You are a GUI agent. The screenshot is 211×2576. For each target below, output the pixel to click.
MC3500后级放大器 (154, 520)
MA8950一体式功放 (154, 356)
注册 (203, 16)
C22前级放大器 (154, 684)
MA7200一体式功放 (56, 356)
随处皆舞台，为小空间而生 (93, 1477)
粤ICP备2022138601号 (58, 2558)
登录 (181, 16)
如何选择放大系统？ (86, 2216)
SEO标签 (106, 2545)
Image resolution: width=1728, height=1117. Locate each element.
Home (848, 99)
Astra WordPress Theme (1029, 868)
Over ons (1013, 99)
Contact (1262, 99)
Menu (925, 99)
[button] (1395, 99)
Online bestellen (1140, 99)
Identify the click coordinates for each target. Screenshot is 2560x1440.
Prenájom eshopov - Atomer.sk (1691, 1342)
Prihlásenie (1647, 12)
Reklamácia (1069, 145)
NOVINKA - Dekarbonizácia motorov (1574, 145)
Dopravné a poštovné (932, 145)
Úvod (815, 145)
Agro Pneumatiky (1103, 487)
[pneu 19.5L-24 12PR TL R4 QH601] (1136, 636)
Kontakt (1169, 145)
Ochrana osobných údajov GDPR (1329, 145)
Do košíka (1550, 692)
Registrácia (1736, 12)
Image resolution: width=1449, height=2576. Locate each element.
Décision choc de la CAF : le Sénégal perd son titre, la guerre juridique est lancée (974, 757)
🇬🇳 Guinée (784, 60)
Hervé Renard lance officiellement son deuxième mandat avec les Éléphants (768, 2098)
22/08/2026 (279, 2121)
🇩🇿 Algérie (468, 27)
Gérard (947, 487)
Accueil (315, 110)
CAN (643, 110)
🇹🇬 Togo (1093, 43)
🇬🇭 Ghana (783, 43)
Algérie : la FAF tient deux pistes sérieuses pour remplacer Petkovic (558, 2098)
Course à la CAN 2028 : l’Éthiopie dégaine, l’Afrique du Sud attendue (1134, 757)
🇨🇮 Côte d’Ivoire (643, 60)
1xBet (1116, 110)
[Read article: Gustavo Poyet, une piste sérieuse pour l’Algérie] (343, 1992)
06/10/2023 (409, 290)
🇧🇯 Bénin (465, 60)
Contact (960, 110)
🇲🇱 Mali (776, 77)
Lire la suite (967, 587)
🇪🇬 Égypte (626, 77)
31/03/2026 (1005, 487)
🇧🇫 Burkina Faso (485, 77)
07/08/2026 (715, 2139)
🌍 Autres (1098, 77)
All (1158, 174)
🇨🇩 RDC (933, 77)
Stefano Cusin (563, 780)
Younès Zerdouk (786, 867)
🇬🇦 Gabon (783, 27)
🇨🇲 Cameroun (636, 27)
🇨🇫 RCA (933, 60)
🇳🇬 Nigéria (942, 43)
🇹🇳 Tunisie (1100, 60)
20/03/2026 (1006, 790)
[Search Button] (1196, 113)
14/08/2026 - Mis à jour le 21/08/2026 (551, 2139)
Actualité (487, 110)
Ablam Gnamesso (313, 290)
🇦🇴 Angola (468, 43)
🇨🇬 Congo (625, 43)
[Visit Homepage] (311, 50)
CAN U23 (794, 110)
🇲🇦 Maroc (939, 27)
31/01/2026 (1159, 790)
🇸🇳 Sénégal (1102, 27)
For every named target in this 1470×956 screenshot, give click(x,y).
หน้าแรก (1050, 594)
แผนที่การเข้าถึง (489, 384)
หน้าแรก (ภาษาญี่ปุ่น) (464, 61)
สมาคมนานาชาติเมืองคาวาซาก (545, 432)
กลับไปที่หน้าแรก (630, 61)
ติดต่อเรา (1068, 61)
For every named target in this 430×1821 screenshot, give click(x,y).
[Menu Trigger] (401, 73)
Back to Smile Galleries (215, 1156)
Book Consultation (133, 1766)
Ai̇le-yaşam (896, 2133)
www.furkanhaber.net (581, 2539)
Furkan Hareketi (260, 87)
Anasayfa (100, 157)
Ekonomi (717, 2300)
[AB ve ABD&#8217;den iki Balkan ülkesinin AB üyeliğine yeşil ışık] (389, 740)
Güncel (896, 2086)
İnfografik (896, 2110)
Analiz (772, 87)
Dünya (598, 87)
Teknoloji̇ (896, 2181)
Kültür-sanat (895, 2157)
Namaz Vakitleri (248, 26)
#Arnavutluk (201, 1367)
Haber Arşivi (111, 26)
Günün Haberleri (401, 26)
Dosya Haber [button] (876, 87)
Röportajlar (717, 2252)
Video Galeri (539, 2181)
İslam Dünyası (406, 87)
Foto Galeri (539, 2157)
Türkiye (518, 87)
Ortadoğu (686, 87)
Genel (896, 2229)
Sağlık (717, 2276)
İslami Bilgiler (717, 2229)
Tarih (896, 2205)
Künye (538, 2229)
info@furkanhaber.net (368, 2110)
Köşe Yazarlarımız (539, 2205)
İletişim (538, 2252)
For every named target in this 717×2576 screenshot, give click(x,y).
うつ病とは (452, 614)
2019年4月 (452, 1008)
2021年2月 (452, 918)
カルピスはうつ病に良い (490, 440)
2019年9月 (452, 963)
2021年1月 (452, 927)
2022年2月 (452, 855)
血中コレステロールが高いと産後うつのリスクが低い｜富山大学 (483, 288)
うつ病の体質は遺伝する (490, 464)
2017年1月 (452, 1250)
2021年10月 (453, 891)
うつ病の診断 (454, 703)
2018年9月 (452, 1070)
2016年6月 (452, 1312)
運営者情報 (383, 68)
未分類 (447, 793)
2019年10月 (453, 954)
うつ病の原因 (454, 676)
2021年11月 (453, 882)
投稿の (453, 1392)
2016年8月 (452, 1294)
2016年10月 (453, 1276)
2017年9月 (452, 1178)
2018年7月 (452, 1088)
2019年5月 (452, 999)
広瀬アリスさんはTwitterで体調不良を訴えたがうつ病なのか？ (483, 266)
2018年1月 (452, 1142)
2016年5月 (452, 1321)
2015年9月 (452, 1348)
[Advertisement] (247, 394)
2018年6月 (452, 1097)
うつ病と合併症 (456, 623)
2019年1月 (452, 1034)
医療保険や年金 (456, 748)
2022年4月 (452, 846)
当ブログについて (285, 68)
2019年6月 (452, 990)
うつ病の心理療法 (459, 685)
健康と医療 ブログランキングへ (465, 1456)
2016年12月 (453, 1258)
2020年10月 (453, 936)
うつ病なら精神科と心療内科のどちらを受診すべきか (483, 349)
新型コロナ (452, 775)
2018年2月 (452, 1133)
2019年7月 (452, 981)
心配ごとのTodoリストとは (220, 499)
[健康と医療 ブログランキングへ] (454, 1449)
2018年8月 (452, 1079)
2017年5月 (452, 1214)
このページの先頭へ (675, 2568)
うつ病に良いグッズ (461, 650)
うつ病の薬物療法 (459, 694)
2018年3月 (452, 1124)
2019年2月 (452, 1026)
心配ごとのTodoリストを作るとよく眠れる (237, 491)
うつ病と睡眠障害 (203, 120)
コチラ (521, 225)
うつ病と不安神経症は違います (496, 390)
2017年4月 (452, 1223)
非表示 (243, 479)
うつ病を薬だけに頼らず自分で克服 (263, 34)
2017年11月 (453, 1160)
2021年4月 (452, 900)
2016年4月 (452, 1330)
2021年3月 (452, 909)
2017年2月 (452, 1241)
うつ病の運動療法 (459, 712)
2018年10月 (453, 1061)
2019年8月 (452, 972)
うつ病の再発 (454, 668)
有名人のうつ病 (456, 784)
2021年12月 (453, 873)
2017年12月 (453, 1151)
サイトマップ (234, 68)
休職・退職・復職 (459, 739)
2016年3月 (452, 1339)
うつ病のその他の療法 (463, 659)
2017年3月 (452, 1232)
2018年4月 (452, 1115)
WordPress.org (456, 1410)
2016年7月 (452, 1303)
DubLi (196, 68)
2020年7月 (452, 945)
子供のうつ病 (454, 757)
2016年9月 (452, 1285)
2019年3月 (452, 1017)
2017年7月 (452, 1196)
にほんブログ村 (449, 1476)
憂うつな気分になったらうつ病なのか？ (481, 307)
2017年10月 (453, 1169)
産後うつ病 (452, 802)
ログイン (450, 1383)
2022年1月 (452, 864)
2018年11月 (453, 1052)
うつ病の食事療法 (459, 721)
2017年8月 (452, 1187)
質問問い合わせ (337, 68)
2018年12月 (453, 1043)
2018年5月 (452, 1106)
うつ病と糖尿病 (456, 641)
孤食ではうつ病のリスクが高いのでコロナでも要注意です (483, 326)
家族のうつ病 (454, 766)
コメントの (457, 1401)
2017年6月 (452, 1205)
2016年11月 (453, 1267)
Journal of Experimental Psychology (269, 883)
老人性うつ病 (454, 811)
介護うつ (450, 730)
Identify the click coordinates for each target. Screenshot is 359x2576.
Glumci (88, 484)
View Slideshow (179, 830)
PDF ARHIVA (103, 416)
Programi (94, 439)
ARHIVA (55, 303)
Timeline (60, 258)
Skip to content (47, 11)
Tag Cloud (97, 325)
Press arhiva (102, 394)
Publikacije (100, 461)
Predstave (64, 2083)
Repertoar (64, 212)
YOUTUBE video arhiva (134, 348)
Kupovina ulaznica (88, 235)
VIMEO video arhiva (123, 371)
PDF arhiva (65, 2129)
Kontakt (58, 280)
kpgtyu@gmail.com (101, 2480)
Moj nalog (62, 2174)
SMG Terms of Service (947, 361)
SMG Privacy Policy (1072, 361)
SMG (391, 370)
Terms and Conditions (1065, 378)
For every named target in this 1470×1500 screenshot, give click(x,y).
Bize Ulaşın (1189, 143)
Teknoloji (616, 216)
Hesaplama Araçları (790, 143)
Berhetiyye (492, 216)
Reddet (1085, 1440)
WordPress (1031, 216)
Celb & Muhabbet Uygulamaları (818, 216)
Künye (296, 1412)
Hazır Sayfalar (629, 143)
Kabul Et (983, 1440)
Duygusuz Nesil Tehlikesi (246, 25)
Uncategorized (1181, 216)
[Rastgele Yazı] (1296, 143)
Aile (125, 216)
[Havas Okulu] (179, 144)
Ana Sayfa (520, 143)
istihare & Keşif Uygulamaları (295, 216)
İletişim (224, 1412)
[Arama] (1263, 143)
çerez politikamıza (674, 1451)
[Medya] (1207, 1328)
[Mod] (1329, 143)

*-*-*

* [TASK GOAL]:
In the material above, show every line where the word "resolution" turns up.

* [RESULT OF THIS EXERCISE]:
Image resolution: width=1728, height=1117. Locate each element.
Image resolution: width=1449, height=2576. Locate each element.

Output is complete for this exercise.